Agora, a decisão sobre a intervenção cabe à prefeita, que deverá analisar se as conclusões da comissão são suficientes para justificar a medida em relação ao contrato firmado em 2012. O relatório obtido informa ainda sobre a falta de veículos reserva, a ausência de motoristas para substituições, falhas nos equipamentos obrigatórios e o não cumprimento dos itinerários estabelecidos.
Com 31 páginas, o documento apresenta uma resposta aos principais argumentos levantados pelo Consórcio Guaicurus durante a fase de defesa e conclui que as irregularidades detectadas são suficientes para fundamentar a intervenção. O relatório também destaca que disputas judiciais, discussões tarifárias e pedidos de recomposição financeira não são barreiras para a adoção de uma intervenção.
A comissão ressalta que a intervenção não tem caráter punitivo, mas visa garantir a continuidade do transporte urbano. Um ponto destacado é a falta de fornecimento de dados essenciais ao cálculo do Coeficiente de Integração Física, informações sobre a ocupação dos veículos, fluxo de caixa e outros documentos solicitados pelos órgãos reguladores, o que prejudica a fiscalização e o planejamento do sistema.

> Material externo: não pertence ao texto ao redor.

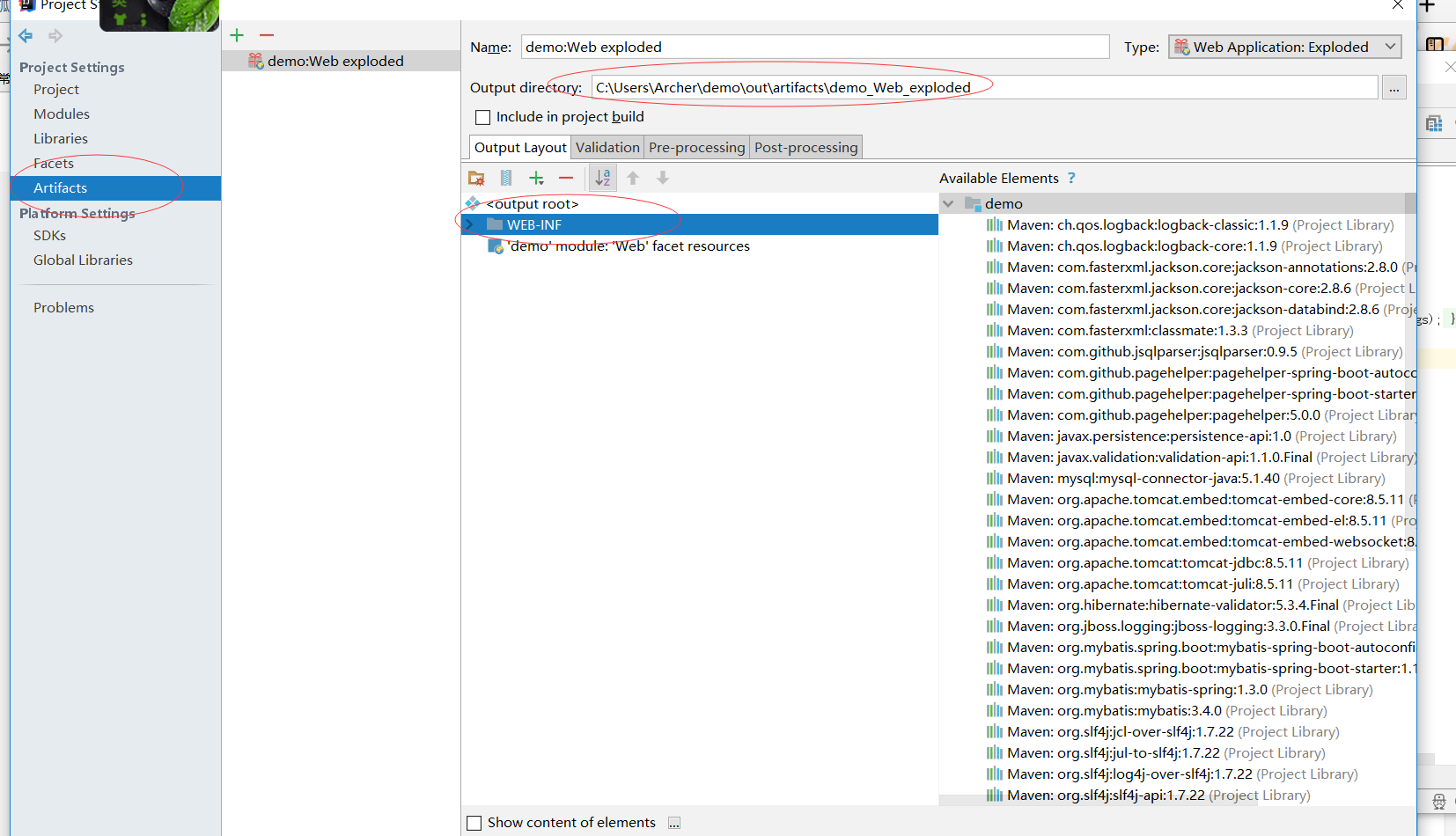Click the Back navigation arrow
The height and width of the screenshot is (836, 1456).
pos(25,35)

Além disso, a situação financeira das empresas do consórcio foi abordada, com auditorias realizadas entre 2016 e 2024 apontando fragilidade econômica e comprometimento patrimonial elevado. Contudo, a comissão não chegou a conclusões definitivas sobre essa questão, afirmando que tal análise seria realizada em uma possível fase de intervenção.